• Stored data entries:

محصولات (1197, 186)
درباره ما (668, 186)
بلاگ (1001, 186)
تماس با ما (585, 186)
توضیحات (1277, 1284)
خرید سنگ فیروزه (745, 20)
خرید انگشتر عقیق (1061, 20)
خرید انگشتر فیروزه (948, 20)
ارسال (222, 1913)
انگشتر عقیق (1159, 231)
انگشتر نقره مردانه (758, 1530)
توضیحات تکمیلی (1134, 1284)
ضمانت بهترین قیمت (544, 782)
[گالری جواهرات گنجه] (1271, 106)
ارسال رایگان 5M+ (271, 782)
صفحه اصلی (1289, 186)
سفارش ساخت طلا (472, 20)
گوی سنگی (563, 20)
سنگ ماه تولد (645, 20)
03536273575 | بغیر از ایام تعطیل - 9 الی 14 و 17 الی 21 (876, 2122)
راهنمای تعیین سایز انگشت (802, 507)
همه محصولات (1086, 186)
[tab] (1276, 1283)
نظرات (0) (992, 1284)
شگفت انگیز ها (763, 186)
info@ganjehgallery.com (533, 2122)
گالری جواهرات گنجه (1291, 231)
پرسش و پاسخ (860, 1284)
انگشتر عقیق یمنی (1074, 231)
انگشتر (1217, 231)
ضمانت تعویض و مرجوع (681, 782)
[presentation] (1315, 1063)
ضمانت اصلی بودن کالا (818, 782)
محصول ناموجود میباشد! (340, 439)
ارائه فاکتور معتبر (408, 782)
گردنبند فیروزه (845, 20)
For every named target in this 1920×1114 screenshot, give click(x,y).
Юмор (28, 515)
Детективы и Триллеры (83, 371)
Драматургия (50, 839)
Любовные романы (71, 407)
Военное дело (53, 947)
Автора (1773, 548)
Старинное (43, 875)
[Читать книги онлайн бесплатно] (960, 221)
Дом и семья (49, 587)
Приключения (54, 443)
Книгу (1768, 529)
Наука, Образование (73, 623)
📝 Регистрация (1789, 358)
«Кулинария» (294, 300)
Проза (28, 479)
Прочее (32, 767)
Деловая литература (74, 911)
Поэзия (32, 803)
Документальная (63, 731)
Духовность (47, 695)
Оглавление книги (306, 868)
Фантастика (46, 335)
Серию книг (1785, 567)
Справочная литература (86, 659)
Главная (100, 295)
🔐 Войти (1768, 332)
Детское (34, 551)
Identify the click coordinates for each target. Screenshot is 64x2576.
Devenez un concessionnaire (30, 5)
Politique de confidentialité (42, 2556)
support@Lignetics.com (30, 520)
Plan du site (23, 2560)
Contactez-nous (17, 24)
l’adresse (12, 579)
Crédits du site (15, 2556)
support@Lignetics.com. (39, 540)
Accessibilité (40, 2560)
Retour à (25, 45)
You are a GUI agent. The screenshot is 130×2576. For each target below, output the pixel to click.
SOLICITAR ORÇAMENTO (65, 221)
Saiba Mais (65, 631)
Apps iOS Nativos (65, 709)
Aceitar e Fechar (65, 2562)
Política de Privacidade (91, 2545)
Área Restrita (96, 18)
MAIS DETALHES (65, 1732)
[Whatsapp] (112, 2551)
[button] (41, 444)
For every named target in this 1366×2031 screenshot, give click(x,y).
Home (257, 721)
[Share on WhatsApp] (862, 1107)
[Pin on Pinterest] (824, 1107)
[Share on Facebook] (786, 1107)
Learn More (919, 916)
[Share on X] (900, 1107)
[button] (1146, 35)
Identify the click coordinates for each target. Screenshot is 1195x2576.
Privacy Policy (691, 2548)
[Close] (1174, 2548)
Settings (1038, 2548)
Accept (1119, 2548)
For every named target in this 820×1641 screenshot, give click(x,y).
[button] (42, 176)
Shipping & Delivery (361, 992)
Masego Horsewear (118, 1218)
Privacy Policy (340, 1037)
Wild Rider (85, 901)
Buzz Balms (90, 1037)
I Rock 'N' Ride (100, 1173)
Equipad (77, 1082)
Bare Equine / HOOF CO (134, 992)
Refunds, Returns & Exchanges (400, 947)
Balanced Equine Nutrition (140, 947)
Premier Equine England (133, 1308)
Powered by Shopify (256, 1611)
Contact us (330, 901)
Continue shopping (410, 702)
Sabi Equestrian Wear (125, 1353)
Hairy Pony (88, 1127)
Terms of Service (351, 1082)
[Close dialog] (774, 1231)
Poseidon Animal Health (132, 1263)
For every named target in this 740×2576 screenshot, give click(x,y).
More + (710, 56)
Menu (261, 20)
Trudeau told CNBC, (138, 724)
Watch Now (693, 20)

• EXERCISE:
In the entries, the line containing "Masego Horsewear (118, 1218)" and every line after it through the last are to be duplicated exactly, and no other line is to be included.

• EXERCISE OUTPUT:
Masego Horsewear (118, 1218)
Privacy Policy (340, 1037)
Wild Rider (85, 901)
Buzz Balms (90, 1037)
I Rock 'N' Ride (100, 1173)
Equipad (77, 1082)
Bare Equine / HOOF CO (134, 992)
Refunds, Returns & Exchanges (400, 947)
Balanced Equine Nutrition (140, 947)
Premier Equine England (133, 1308)
Powered by Shopify (256, 1611)
Contact us (330, 901)
Continue shopping (410, 702)
Sabi Equestrian Wear (125, 1353)
Hairy Pony (88, 1127)
Terms of Service (351, 1082)
[Close dialog] (774, 1231)
Poseidon Animal Health (132, 1263)
For every named target in this 740×2576 screenshot, give click(x,y).
More + (710, 56)
Menu (261, 20)
Trudeau told CNBC, (138, 724)
Watch Now (693, 20)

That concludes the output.